■ Brano estratto
::::

Era più di quanto la mente umana
riuscisse a sopportare.
Le visioni dell’infedeltà di Marsha lo perseguitavano.
Di giorno le fantasie dell’abbandono sessuale
invadevano i suoi pensieri,
ma quello che gli dava più fastidio
era che non avrebbero compreso
che tipa lei era veramente.
Solo lui, Waldo, poteva capirlo.
Lui aveva intuito ogni anfratto
e ogni angolo della sua psiche.
Lui l’aveva fatta sorridere
lei aveva bisogno di lui,
e lui non c’era.
(ahh…)
L’idea gli venne il giovedì
prima che partisse
la parata in costume.
Aveva appena finito di tagliare l’erba e di sistemare
il giardino degli Edison per un dollaro e cinquanta
e poi controllò la cassetta della posta
per vedere se c’era almeno una parola
da parte di Marsha.
Non c’era che il volantino della
Amalgamated Aluminium Company
che cercava di indagare se gli servivano dei tendoni.
Perlomeno si interessavano al punto da scrivere.
Era una ditta di New York.
Si poteva arrivare in qualsiasi posto con la posta.
Poi ebbe l’idea.

::::

■ Materiale del compito
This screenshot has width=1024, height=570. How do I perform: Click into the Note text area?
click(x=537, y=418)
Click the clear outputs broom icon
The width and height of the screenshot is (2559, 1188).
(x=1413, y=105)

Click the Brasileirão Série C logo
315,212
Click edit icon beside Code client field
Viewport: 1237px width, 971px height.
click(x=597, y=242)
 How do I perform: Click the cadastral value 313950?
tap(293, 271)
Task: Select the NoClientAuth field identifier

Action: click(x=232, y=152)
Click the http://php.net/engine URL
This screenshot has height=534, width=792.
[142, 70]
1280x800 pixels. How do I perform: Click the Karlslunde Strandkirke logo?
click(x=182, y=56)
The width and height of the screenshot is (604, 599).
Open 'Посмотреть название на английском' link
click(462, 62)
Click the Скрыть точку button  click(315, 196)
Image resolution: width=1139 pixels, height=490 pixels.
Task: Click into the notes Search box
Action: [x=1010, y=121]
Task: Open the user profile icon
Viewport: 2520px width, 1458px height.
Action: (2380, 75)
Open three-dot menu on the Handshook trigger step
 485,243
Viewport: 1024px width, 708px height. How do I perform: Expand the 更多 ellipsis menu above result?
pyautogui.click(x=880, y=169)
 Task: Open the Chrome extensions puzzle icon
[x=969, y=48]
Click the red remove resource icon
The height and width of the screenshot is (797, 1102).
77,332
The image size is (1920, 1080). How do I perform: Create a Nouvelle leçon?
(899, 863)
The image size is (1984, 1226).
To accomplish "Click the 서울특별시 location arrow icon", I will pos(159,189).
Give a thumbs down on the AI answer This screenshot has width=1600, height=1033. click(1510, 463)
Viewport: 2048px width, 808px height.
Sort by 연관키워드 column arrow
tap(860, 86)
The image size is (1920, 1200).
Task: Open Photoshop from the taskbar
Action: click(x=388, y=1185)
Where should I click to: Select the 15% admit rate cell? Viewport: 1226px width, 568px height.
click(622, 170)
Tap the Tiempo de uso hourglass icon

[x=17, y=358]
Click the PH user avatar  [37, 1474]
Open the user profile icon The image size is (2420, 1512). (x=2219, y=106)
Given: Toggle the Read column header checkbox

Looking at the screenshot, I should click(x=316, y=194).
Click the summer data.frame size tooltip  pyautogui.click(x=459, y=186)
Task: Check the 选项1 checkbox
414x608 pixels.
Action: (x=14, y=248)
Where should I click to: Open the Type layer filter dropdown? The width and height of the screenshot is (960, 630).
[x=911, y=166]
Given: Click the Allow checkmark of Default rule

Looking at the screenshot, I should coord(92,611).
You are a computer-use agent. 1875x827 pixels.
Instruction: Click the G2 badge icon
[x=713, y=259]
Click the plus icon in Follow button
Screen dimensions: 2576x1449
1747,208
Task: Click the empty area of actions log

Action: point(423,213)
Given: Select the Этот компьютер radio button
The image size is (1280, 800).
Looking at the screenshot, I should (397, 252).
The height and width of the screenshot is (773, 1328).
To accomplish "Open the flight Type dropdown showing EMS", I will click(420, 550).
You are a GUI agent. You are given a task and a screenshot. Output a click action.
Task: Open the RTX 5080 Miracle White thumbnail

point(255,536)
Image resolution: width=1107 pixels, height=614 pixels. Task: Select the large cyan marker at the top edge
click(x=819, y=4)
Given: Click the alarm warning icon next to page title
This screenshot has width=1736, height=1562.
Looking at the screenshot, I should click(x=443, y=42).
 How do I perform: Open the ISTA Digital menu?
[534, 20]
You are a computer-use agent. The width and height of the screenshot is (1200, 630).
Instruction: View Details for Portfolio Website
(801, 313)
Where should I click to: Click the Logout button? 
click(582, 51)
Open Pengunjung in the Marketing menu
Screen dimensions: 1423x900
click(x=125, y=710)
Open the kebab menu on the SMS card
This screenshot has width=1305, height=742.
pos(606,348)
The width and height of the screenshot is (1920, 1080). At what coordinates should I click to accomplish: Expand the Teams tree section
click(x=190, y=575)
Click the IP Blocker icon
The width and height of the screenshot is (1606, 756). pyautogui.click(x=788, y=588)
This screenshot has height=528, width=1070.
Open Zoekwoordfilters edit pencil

::::

■ Compiti scritti
1/ Nel brano estratto, per quale somma Waldo ha tagliato l'erba e sistemato il giardino degli Edison?
2/ Disponi in una tabella Markdown con le colonne «N.» e «Riga» le righe dei record che vanno da quella contenente "This screenshot has height=528, width=1070." fino alla fine dei record, escludendo le righe vuote.

■ Soluzioni
1/ Per un dollaro e cinquanta.

2/
| N. | Riga |
|---|---|
| 1 | This screenshot has height=528, width=1070. |
| 2 | Open Zoekwoordfilters edit pencil |